> _Extrait du texte_:
____________________

La laïcité, encore ? Encore. De rebond en rebond, le mot est devenu un enjeu politique n’ayant plus que de lointains rapports avec la chose. Au sein même de l’État, plusieurs conceptions s’affrontent, le mot n’est pas trop fort. Un affrontement qui connaît ses répliques en entreprise, risques à la clef. Repères.
La guerre n’est pas ouverte mais le conflit est latent. Dernier épisode en date : la remise d’un rapport d’une quarantaine de pages commandé en septembre 2017 par le ministre de l’Intérieur et rédigé par le préfet Gilles Clavreul, qui préconise des « mesures fortes ». L’ancien directeur interministériel de la lutte contre le racisme, l’antisémitisme et l’homophobie, très proche de Manuel Valls, ne fait pas dans la dentelle.

____________________

> _Entrées enregistrées_:
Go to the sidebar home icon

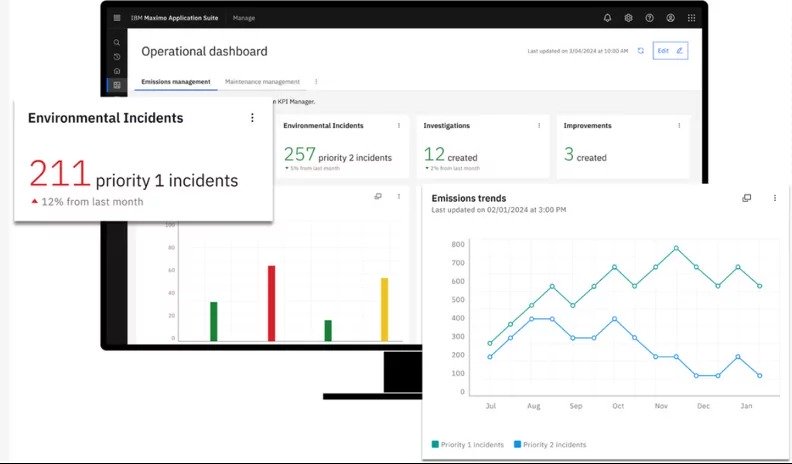(117, 71)
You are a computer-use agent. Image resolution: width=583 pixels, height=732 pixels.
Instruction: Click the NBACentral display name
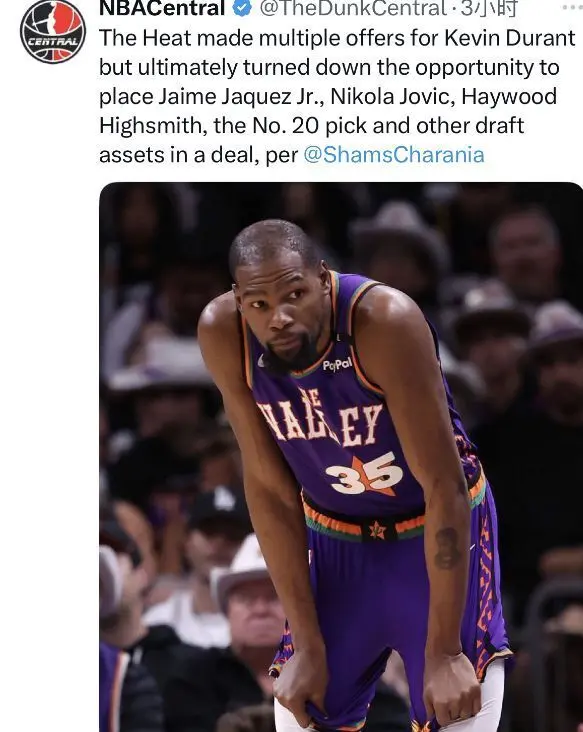(x=162, y=7)
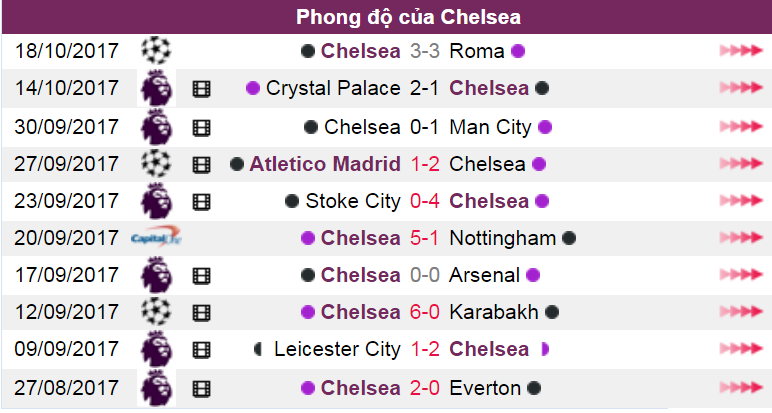
Task: Click the 6-0 score against Karabakh
Action: [424, 312]
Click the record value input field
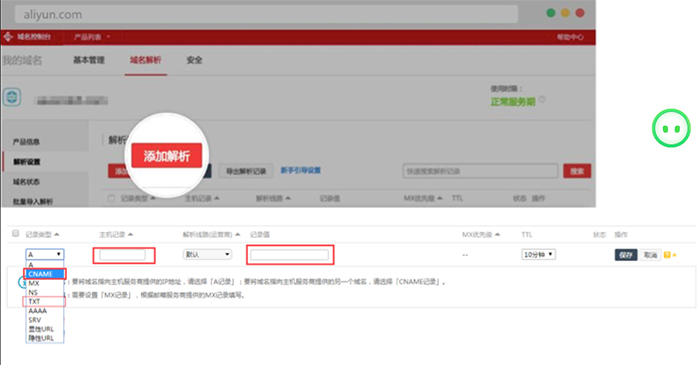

____________________

> _Consigne_: Recopiez tel quel le passage du texte sur la laïcité qui commence par les mots contenant « La laïcité, encore » et se termine par « dans la dentelle. ».

> _Réponse finale_:
La laïcité, encore ? Encore. De rebond en rebond, le mot est devenu un enjeu politique n’ayant plus que de lointains rapports avec la chose. Au sein même de l’État, plusieurs conceptions s’affrontent, le mot n’est pas trop fort. Un affrontement qui connaît ses répliques en entreprise, risques à la clef. Repères.
La guerre n’est pas ouverte mais le conflit est latent. Dernier épisode en date : la remise d’un rapport d’une quarantaine de pages commandé en septembre 2017 par le ministre de l’Intérieur et rédigé par le préfet Gilles Clavreul, qui préconise des « mesures fortes ». L’ancien directeur interministériel de la lutte contre le racisme, l’antisémitisme et l’homophobie, très proche de Manuel Valls, ne fait pas dans la dentelle.